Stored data
=== Begin Enclosure ===
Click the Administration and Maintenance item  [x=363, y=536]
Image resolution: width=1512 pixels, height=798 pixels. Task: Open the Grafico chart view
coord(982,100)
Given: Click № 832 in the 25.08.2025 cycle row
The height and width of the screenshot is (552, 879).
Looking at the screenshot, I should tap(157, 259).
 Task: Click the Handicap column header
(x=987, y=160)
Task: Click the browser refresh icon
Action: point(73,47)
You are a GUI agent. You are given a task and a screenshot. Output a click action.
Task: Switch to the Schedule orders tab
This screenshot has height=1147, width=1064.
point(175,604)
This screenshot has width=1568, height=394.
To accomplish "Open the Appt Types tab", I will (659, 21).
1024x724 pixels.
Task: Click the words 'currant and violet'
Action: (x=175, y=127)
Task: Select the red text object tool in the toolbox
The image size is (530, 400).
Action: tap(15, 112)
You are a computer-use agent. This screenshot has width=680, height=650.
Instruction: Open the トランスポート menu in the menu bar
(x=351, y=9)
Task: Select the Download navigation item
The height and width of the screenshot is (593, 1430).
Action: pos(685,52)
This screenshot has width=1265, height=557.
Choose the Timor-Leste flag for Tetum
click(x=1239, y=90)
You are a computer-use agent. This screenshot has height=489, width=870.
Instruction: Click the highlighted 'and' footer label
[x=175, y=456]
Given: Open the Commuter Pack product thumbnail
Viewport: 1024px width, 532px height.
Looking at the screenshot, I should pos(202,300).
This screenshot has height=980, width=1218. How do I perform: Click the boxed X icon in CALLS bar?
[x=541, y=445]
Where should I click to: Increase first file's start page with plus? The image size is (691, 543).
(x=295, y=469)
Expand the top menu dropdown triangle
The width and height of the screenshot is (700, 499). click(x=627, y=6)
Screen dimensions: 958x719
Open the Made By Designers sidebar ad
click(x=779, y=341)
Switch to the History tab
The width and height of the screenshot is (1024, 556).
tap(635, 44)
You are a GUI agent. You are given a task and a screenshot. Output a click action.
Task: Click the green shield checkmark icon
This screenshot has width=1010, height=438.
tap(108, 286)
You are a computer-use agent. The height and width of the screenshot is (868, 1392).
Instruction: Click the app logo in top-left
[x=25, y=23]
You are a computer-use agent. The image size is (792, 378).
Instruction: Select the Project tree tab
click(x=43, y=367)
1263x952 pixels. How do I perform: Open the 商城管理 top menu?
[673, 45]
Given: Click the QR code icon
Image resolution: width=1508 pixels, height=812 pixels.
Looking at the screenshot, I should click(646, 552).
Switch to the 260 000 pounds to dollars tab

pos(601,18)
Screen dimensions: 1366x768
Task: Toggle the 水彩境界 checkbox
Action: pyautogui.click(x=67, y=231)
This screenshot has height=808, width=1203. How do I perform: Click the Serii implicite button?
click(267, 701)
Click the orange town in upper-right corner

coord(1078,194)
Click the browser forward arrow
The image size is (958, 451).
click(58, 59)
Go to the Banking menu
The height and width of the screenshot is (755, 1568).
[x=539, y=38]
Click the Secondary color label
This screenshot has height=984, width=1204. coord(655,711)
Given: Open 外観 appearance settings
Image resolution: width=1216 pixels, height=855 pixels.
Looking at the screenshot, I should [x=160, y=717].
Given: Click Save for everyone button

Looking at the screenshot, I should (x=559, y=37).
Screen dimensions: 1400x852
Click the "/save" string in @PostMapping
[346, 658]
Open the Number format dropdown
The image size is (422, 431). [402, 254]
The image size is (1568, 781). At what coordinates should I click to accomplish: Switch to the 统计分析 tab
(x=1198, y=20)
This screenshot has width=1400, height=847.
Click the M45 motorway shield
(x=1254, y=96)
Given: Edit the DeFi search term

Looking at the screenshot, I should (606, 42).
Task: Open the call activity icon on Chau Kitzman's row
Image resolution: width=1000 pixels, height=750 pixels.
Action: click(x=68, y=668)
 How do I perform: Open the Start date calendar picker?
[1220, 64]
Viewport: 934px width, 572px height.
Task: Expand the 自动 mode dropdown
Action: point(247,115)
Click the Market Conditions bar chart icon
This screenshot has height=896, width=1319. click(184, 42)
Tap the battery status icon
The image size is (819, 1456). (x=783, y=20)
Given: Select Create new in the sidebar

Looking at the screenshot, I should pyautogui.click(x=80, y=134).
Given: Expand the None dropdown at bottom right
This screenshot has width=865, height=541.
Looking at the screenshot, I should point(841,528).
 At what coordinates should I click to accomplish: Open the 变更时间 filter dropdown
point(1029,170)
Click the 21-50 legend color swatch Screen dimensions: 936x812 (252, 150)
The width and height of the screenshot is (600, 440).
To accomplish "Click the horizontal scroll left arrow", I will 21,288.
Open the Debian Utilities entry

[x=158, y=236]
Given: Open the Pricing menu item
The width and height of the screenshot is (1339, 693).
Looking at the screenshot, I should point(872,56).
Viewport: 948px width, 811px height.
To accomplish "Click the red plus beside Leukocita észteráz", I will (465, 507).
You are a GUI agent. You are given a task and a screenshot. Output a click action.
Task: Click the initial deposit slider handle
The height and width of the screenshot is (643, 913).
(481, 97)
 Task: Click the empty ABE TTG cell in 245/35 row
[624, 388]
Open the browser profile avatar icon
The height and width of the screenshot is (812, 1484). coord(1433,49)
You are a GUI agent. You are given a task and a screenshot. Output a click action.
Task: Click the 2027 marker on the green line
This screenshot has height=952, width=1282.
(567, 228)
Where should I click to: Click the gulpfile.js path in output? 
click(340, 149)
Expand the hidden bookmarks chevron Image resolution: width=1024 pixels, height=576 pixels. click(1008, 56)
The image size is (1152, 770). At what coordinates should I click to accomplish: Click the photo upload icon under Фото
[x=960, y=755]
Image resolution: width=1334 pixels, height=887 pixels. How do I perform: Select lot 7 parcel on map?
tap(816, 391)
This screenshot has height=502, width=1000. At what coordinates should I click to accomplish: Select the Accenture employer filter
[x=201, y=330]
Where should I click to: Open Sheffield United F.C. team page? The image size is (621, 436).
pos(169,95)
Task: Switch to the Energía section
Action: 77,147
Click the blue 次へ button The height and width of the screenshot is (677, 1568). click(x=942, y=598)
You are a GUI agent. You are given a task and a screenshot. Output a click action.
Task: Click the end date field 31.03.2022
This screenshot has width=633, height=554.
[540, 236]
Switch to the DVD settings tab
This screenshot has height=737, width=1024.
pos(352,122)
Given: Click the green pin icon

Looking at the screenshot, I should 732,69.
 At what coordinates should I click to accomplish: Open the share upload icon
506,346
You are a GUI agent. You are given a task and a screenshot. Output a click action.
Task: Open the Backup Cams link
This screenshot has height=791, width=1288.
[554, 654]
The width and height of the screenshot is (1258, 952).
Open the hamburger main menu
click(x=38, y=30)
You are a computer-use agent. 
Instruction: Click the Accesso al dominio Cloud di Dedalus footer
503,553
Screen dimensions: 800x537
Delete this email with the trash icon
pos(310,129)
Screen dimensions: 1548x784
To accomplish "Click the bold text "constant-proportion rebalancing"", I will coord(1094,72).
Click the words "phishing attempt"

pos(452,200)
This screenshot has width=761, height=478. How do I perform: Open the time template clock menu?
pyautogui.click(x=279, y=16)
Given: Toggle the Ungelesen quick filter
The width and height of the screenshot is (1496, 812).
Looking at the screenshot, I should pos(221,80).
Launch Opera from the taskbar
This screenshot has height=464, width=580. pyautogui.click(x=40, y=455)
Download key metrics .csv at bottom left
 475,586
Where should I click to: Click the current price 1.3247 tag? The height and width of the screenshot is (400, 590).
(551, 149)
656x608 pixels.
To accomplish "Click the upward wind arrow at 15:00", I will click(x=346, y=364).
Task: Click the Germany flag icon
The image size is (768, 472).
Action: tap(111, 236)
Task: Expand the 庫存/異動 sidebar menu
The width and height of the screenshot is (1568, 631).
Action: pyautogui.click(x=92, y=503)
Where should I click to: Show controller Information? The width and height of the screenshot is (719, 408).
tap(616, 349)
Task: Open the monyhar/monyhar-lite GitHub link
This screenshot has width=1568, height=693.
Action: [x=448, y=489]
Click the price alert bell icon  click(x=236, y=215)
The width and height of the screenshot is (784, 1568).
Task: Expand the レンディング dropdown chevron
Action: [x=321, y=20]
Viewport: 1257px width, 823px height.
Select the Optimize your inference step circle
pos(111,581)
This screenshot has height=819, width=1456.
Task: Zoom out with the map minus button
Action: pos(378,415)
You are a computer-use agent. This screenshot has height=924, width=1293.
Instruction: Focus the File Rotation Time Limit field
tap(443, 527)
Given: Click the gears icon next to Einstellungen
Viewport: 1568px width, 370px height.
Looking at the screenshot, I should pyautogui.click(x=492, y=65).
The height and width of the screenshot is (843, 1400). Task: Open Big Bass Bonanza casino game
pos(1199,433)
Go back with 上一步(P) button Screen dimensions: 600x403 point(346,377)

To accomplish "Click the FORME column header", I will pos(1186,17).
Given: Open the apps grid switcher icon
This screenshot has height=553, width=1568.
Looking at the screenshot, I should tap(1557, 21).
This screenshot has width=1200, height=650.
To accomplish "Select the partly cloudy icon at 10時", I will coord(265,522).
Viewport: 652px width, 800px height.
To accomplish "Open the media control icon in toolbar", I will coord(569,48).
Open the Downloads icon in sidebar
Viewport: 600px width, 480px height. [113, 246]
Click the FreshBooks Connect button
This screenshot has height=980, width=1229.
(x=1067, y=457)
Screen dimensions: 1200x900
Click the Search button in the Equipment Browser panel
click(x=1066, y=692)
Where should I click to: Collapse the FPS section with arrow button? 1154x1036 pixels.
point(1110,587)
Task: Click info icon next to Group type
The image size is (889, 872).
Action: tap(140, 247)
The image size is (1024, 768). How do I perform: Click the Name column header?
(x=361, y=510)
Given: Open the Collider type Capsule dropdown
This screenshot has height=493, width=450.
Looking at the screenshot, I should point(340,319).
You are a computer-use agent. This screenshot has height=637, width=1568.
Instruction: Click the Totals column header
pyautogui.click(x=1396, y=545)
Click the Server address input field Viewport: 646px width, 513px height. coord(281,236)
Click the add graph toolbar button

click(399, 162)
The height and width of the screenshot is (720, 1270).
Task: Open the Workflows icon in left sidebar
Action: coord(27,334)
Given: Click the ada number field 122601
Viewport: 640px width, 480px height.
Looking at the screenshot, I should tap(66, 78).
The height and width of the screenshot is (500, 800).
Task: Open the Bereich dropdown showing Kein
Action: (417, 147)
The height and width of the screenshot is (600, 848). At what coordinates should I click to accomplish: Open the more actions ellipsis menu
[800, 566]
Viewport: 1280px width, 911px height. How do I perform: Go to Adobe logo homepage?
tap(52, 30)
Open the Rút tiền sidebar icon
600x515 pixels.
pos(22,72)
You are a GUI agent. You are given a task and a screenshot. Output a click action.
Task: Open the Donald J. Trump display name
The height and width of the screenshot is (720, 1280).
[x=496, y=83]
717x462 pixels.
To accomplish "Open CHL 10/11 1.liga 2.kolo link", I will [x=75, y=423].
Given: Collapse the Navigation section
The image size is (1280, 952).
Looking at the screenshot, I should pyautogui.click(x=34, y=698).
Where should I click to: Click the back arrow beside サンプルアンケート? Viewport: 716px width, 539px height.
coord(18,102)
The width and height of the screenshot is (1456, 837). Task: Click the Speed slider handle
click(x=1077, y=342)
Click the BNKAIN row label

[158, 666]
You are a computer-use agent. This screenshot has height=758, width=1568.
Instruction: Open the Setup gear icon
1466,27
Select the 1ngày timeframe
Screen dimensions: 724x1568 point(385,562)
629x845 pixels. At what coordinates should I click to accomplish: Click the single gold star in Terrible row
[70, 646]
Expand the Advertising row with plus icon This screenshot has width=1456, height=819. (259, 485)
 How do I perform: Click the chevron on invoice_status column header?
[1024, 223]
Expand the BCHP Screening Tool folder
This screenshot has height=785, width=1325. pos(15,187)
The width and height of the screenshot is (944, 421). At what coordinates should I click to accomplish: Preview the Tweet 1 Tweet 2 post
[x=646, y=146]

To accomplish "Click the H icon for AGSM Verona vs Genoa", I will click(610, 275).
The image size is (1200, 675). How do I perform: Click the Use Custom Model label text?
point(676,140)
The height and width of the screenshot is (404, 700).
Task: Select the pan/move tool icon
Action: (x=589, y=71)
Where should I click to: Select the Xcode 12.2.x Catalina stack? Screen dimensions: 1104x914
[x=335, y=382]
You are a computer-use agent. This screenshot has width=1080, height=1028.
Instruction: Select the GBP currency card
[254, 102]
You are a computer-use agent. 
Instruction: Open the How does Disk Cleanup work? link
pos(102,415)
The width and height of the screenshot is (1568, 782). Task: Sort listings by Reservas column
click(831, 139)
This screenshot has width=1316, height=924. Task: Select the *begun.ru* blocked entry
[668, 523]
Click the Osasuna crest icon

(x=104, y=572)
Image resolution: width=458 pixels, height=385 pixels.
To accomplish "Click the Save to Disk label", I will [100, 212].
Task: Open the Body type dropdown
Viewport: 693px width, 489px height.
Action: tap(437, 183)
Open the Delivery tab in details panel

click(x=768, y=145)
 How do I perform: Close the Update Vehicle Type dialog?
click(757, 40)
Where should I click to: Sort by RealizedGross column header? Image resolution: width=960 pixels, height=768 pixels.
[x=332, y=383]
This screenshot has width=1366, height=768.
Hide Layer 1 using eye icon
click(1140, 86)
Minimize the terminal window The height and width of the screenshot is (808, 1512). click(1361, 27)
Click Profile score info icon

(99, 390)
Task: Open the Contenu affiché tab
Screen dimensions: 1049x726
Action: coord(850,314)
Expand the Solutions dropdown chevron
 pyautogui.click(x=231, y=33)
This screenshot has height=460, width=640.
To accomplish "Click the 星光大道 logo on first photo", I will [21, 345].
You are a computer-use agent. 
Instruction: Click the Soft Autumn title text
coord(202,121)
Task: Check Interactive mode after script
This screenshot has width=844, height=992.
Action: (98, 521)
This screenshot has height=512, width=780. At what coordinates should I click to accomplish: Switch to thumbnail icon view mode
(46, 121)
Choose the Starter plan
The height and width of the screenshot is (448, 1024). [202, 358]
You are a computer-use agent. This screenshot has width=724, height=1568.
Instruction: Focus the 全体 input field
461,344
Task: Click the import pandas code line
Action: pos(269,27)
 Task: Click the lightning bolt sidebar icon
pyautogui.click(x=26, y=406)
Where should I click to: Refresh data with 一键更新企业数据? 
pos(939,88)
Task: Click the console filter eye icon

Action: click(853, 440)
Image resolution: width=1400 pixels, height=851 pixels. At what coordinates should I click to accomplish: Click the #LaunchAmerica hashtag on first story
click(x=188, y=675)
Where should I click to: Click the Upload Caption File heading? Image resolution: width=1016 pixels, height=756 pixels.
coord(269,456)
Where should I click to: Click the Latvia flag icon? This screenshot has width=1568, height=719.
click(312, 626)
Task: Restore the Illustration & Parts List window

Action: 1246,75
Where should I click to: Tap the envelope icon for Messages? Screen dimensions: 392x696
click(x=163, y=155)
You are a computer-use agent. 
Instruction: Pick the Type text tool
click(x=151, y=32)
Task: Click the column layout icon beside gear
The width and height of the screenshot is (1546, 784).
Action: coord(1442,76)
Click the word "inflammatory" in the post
=== End Enclosure ===
§ **WHAT THE TASK REQUIRES**
What is needed is an exact copy of the entries above, from the first line through the line holding "This screenshot has width=1568, height=394.", with both of those lines kept; please give nothing else.

§ **ANSWER AREA**
Click the Administration and Maintenance item  [x=363, y=536]
Image resolution: width=1512 pixels, height=798 pixels. Task: Open the Grafico chart view
coord(982,100)
Given: Click № 832 in the 25.08.2025 cycle row
The height and width of the screenshot is (552, 879).
Looking at the screenshot, I should tap(157, 259).
 Task: Click the Handicap column header
(x=987, y=160)
Task: Click the browser refresh icon
Action: point(73,47)
You are a GUI agent. You are given a task and a screenshot. Output a click action.
Task: Switch to the Schedule orders tab
This screenshot has height=1147, width=1064.
point(175,604)
This screenshot has width=1568, height=394.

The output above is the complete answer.